As long as you season the steak before it goes in the pan, and make sure it is dry when it gets there, you’ll be fine.
Do I need to baste the steak?
No, it is not necessary unless you are using a bone-in cut. But in general, basting can seriously help cook all of your meat more evenly, and we highly recommend doing so. Plus, basting with aromatics in the pan is a restaurant style technique that adds flavor and is sure to impress your friends and family.
Can I add aromatics, like thyme, rosemary, or garlic to the pan?
Absolutely, aromatics are a great way to add flavor. We recommend adding aromatics during the last cooking step, baste the aromatic infused oil on top of your steak during this last step to impart as much of the flavor as possible.
Can I cook my steaks straight from the freezer?
No, these times and temperatures are designed for steak either out of the refrigerator or even after it has been tempered.
Can I reheat cooked steak with these times and temperatures?
No, since your steak is already cooked it will not need to spend nearly as much time to come back up to a servable temperature. Do yourself a favor and whip up something fun like fajita quesadillas or steak and eggs with your leftovers!
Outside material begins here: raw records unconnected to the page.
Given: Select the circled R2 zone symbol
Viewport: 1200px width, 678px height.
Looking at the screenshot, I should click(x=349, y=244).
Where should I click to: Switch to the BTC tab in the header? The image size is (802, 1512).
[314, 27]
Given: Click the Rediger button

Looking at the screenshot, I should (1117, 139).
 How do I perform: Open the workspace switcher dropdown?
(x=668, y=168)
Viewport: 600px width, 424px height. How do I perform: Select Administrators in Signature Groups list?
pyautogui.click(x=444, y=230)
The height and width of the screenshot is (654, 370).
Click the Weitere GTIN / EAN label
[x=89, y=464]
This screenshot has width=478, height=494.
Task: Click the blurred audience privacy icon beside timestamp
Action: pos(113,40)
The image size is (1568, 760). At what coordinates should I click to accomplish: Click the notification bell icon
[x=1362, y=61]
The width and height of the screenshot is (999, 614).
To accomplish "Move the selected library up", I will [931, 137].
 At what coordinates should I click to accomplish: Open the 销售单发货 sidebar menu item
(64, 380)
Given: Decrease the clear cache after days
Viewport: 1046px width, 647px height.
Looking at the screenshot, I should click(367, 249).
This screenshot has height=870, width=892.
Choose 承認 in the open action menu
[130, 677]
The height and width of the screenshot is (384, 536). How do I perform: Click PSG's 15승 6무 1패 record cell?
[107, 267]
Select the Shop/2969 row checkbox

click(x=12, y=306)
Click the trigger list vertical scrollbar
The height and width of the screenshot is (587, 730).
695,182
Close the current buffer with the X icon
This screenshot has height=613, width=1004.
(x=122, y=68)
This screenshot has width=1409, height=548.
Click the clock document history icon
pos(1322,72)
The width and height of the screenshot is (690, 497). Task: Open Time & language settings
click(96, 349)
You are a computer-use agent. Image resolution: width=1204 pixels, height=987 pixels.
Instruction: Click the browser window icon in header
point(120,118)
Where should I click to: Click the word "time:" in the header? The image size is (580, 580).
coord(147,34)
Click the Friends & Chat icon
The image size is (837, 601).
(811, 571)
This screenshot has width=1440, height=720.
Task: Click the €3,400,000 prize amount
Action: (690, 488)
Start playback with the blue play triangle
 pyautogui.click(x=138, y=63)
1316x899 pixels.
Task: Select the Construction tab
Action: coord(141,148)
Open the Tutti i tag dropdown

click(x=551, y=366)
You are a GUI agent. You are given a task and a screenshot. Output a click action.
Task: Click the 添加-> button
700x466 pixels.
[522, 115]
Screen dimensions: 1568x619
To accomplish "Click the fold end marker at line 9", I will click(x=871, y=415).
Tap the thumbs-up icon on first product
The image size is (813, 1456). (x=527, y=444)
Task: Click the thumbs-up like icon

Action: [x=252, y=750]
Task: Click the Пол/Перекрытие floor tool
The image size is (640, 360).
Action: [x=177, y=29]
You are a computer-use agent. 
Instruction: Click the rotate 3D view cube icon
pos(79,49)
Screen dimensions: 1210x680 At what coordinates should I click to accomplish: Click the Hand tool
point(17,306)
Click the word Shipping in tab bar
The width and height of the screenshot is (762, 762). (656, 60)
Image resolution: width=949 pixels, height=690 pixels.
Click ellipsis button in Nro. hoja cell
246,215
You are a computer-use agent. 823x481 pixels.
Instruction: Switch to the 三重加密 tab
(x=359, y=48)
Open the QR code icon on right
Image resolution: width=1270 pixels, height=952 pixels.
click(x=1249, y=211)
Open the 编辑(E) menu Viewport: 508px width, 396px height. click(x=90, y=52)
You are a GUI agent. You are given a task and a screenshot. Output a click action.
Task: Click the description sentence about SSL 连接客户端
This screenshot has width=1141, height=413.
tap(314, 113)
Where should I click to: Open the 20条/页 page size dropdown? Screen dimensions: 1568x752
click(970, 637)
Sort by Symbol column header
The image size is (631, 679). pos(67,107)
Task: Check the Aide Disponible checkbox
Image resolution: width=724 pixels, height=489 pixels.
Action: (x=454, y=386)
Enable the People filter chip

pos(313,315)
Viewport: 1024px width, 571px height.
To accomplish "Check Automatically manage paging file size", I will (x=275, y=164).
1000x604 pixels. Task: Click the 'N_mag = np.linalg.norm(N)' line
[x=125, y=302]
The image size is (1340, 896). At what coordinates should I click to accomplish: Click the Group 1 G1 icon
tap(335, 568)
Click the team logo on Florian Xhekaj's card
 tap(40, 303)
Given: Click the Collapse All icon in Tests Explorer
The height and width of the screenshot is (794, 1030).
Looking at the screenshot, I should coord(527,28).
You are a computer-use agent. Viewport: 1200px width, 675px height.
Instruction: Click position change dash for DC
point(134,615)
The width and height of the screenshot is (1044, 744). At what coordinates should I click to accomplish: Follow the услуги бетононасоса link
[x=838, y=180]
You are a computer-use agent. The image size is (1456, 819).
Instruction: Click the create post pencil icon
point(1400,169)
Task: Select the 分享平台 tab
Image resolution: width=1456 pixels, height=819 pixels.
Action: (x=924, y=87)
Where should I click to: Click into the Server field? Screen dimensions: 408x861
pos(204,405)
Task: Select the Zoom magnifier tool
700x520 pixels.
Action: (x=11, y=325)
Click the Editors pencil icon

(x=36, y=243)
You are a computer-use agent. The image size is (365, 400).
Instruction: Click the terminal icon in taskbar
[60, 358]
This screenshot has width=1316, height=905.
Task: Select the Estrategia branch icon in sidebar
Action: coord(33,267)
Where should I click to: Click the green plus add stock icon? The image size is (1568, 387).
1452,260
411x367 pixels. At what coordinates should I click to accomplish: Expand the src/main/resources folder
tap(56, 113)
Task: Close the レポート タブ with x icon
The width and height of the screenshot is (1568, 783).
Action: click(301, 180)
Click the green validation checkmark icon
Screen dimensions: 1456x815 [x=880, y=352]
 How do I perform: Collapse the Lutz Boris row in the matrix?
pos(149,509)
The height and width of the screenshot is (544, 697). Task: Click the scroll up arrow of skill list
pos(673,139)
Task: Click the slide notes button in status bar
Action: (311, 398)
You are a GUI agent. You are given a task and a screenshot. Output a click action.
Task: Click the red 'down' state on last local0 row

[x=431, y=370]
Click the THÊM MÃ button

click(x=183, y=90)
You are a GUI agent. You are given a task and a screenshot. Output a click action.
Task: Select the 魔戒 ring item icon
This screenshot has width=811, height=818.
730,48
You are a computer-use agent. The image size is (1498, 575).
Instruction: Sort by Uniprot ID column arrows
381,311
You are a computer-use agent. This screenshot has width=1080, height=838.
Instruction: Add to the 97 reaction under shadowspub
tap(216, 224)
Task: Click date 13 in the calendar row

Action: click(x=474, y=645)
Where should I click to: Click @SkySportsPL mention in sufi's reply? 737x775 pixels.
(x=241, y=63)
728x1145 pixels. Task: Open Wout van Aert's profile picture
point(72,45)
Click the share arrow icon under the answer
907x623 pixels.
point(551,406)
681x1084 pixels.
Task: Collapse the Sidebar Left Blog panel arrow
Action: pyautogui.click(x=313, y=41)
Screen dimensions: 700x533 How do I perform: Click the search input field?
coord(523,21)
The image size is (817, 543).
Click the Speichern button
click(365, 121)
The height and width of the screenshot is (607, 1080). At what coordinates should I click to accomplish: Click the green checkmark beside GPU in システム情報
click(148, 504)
Does my steak need to rest after it’s done cooking?
Yes, the cue system factors in “rest time”. This means that we calculate how much your steak will continue to cook out of the pan, and account for that. Consider the rest time an additional cook time, and wait at least 5 minutes before slicing your meat.
Does it matter if I temper my steak before I cook it?
Yes, these numbers are built for an average starting temperature of about 45°F (7°C), if you want to cook your steak directly out of the fridge, you should add a little bit more cook time, likewise for steak that you have taken the time to temper, you can decrease the cook time to get an even juicer result.
What if my steaks are different thicknesses?
You can sear them all at the same time, and then set separate timers for each steak.
We love to see what you are cooking on Cue. Look for more inspiration and share your recipes or ask our Chefs for advice in our Facebook community.
For more recipe inspiration check out the Cue app, where you can discover over 500 chef-crafted recipes, all with step-by-step video guidance from prep to plating. Download the Hestan Cue app for iOS and Android and learn more about precision cooking with Cue, and all the things you can do!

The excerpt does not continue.